_Requests_
1. List every word or phrase that the forum thread on education spending sets off with underscores, in the order they appear.
2. Go on with the forum thread on education spending from the point where it stops.

A much closer to home example of the "anti Western" narrative at work. The idea of putting people into ascriptive groups rather than treating them as sovereign individuals is a huge part of the anti western narrative, and how to socialize people to be civilized is one of the great achievements of the past (Samuel Huntington's book "Who are we?" speaks explicitly about how American policy, business and civic groups worked on multiple levels to assimilate people into the melting pot into the 1930's):

http://www.jerrypournelle.com/chaosmanor/civilizing-barbarians/



> Civilizing barbarians
> By Jerry Pournelle | November 26, 2014 - 12:44 am | Updated: November 26, 2014 - 4:45 pm | View
> View 852 Tuesday, November 25, 2014
> 
> ...


----------



## Edward Campbell (1 Dec 2014)

Thucydides said:
			
		

> A much closer to home example of the "anti Western" narrative at work. The idea of putting people into ascriptive groups rather than treating them as sovereign individuals is a huge part of the anti western narrative, and how to socialize people to be civilized is one of the great achievements of the past (Samuel Huntington's book "Who are we?" speaks explicitly about how American policy, business and civic groups worked on multiple levels to assimilate people into the melting pot into the 1930's):
> 
> http://www.jerrypournelle.com/chaosmanor/civilizing-barbarians/




I'm sure Jerry Pournelle will get a good dose of hate mail and will be called a racist, but ... there is more than just a grain of truth in what he wrote.

I am dismayed at the _inequitable_ distribution of resources in education throughout North America. First: we have governments reducing spending by cutting education budgets. Two things happen: parents in richer neighbourhoods (who are better educated to start with) provide more financial support to their schools; and special interests demand support for _special_ programmes and that produces concomitant cuts to the academic _core_. Second: we have governments reducing spending by closing homes for the mentally disabled. Two things happen: they mentally disabled children are pushed into an underfunded public school system, requiring more and more money which comes, again, from the academic core; and other _special interests_ demand _equality of outcome_ for the mentally disabled which has the effect of making it more and more difficult for teachers to reward or even recognize academic excellence. Third: society has _revalued_ work, making white collar work more prestigious than blue collar jobs, not, necessarily, more valuable, plumbers and electricians earn more than office and retail workers, just more _desirable_ and this distorts what people demand ~ and yes, boys and girls, the law of supply and demand applies to public services, too, just as it does to everything; socialist will disagree, but ALL socialists are *terminally f'ing stupid* ~ and so it distorts what the education bureaucracy supplies.

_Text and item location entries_
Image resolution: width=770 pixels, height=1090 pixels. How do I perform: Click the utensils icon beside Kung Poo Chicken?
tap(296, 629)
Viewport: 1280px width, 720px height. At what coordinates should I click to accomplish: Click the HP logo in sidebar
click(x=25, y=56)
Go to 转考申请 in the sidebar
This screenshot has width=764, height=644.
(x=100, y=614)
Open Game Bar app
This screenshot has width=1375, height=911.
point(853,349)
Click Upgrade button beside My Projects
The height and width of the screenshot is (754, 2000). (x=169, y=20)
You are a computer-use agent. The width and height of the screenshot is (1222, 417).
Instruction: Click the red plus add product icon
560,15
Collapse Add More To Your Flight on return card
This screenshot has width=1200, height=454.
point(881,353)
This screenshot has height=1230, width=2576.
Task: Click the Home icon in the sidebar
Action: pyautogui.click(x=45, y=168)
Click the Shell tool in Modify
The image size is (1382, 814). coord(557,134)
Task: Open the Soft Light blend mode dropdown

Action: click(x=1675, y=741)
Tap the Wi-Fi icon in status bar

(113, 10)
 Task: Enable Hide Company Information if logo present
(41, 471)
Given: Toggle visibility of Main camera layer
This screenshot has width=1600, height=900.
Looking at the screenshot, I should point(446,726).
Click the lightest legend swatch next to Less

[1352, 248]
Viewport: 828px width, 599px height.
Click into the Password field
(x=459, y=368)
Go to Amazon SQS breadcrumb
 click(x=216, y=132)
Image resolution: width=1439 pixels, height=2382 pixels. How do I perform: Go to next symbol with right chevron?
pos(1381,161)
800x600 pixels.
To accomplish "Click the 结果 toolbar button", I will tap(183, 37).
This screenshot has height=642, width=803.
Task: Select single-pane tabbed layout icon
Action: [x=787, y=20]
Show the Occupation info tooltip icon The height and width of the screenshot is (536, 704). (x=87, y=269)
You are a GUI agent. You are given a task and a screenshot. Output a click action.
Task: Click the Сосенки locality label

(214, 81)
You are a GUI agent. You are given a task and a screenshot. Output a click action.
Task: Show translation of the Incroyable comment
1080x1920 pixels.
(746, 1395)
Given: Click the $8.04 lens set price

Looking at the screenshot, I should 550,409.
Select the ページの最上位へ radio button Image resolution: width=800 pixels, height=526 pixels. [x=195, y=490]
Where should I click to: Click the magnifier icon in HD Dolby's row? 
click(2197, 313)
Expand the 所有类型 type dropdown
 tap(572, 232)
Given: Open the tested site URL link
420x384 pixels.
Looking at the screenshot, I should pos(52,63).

_Results of the tasks_
1. inequitable, special, core, special interests, equality of outcome, revalued, desirable

2.
One thing I have learned by observation over seven decades on living and working on four continents and several islands is that race has nothing to with intelligence, integrity, industriousness, ambition, dedication and so on and so forth. Culture, on the other hand, what Jerry Pournelle calls _civilization_ predicts a lot about how groups will act and react.

We, Canadians, too, not just Americans, are creating an _uncivilized_ sub-culture within our cities and suburbs. We will pay the price for it.


Edit: format


----------



## daftandbarmy (1 Dec 2014)

E.R. Campbell said:
			
		

> I'm sure Jerry Pournelle will get a good dose of hate mail and will be called a racist, but ... there is more than just a grain of truth in what he wrote.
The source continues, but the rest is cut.